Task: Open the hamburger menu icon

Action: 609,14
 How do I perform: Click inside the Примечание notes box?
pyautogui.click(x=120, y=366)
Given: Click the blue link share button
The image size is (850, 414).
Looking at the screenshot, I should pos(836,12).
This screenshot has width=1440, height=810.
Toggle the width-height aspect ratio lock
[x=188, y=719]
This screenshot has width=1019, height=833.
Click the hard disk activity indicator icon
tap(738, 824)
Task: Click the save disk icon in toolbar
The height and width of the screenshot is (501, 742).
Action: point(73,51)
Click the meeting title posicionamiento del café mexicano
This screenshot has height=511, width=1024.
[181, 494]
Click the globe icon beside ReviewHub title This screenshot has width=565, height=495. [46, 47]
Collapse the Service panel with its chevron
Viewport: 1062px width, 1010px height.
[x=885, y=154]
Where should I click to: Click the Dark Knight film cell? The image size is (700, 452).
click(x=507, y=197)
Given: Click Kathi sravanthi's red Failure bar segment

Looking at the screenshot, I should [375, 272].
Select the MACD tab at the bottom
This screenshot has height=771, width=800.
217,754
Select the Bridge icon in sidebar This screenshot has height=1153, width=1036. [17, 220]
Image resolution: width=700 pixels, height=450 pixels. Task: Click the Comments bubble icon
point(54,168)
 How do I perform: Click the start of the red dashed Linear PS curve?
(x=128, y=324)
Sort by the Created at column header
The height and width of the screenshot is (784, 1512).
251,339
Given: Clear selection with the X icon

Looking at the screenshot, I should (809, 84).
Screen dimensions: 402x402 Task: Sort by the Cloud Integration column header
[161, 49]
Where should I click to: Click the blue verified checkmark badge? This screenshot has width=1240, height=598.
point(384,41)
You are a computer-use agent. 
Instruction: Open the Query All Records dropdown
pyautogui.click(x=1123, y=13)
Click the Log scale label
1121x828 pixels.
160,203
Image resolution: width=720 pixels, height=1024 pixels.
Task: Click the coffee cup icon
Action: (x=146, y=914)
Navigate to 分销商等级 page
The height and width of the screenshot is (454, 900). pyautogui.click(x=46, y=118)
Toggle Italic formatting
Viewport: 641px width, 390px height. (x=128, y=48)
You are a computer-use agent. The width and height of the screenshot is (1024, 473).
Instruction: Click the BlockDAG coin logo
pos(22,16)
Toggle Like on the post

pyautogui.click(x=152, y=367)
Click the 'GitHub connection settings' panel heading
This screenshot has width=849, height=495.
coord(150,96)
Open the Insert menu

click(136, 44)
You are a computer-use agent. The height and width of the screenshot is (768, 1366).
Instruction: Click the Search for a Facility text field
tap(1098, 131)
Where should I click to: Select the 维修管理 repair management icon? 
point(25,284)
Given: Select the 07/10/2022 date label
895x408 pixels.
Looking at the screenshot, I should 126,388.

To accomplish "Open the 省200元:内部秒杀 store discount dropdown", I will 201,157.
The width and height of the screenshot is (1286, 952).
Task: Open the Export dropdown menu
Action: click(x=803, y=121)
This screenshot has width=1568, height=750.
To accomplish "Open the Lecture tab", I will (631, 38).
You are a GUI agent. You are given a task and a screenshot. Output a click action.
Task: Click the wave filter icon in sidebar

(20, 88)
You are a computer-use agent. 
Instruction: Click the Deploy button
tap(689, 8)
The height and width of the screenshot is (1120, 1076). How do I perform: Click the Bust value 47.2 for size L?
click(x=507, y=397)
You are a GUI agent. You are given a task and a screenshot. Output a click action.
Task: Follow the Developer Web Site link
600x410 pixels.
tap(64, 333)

● ● ● ● ●

▸ Work request: Restate the material word for word, leaving nothing out.

▸ Output for this exercise:
Task: Open the hamburger menu icon

Action: 609,14
 How do I perform: Click inside the Примечание notes box?
pyautogui.click(x=120, y=366)
Given: Click the blue link share button
The image size is (850, 414).
Looking at the screenshot, I should pos(836,12).
This screenshot has width=1440, height=810.
Toggle the width-height aspect ratio lock
[x=188, y=719]
This screenshot has width=1019, height=833.
Click the hard disk activity indicator icon
tap(738, 824)
Task: Click the save disk icon in toolbar
The height and width of the screenshot is (501, 742).
Action: point(73,51)
Click the meeting title posicionamiento del café mexicano
This screenshot has height=511, width=1024.
[181, 494]
Click the globe icon beside ReviewHub title This screenshot has width=565, height=495. [46, 47]
Collapse the Service panel with its chevron
Viewport: 1062px width, 1010px height.
[x=885, y=154]
Where should I click to: Click the Dark Knight film cell? The image size is (700, 452).
click(x=507, y=197)
Given: Click Kathi sravanthi's red Failure bar segment

Looking at the screenshot, I should [375, 272].
Select the MACD tab at the bottom
This screenshot has height=771, width=800.
217,754
Select the Bridge icon in sidebar This screenshot has height=1153, width=1036. [17, 220]
Image resolution: width=700 pixels, height=450 pixels. Task: Click the Comments bubble icon
point(54,168)
 How do I perform: Click the start of the red dashed Linear PS curve?
(x=128, y=324)
Sort by the Created at column header
The height and width of the screenshot is (784, 1512).
251,339
Given: Clear selection with the X icon

Looking at the screenshot, I should (809, 84).
Screen dimensions: 402x402 Task: Sort by the Cloud Integration column header
[161, 49]
Where should I click to: Click the blue verified checkmark badge? This screenshot has width=1240, height=598.
point(384,41)
You are a computer-use agent. 
Instruction: Open the Query All Records dropdown
pyautogui.click(x=1123, y=13)
Click the Log scale label
1121x828 pixels.
160,203
Image resolution: width=720 pixels, height=1024 pixels.
Task: Click the coffee cup icon
Action: (x=146, y=914)
Navigate to 分销商等级 page
The height and width of the screenshot is (454, 900). pyautogui.click(x=46, y=118)
Toggle Italic formatting
Viewport: 641px width, 390px height. (x=128, y=48)
You are a computer-use agent. The width and height of the screenshot is (1024, 473).
Instruction: Click the BlockDAG coin logo
pos(22,16)
Toggle Like on the post

pyautogui.click(x=152, y=367)
Click the 'GitHub connection settings' panel heading
This screenshot has width=849, height=495.
coord(150,96)
Open the Insert menu

click(136, 44)
You are a computer-use agent. The height and width of the screenshot is (768, 1366).
Instruction: Click the Search for a Facility text field
tap(1098, 131)
Where should I click to: Select the 维修管理 repair management icon? 
point(25,284)
Given: Select the 07/10/2022 date label
895x408 pixels.
Looking at the screenshot, I should 126,388.

To accomplish "Open the 省200元:内部秒杀 store discount dropdown", I will 201,157.
The width and height of the screenshot is (1286, 952).
Task: Open the Export dropdown menu
Action: click(x=803, y=121)
This screenshot has width=1568, height=750.
To accomplish "Open the Lecture tab", I will (631, 38).
You are a GUI agent. You are given a task and a screenshot. Output a click action.
Task: Click the wave filter icon in sidebar

(20, 88)
You are a computer-use agent. 
Instruction: Click the Deploy button
tap(689, 8)
The height and width of the screenshot is (1120, 1076). How do I perform: Click the Bust value 47.2 for size L?
click(x=507, y=397)
You are a GUI agent. You are given a task and a screenshot. Output a click action.
Task: Follow the Developer Web Site link
600x410 pixels.
tap(64, 333)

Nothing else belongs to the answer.